PROBLEM TO SOLVE
Look through the entries below and report every line that has "will".

DATASET CONTENT

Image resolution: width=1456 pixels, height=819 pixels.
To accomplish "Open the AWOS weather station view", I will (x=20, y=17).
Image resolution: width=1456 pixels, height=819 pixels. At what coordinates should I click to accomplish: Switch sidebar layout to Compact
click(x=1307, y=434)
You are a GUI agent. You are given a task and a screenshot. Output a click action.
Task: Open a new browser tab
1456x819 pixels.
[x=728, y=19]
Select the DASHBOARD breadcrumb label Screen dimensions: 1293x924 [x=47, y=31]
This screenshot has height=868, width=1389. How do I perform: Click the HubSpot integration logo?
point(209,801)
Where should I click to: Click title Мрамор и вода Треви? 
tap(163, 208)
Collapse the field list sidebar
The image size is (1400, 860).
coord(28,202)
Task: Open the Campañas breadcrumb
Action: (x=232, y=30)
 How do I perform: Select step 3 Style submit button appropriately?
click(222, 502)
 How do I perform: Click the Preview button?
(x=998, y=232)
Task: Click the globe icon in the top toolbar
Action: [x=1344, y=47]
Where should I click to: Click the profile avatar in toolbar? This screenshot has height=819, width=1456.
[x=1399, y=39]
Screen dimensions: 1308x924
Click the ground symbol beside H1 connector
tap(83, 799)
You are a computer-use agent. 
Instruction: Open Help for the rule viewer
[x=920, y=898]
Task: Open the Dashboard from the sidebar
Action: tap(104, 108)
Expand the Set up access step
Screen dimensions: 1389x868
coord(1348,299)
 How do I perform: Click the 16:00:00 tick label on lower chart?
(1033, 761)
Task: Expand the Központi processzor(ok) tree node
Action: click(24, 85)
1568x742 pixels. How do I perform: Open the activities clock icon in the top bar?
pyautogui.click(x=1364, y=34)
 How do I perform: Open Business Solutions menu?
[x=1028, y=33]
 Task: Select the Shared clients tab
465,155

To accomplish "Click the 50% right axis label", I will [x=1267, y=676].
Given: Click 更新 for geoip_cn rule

ANSWER TO THE EXERCISE
To accomplish "Open the AWOS weather station view", I will (x=20, y=17).
To accomplish "Click the 50% right axis label", I will [x=1267, y=676].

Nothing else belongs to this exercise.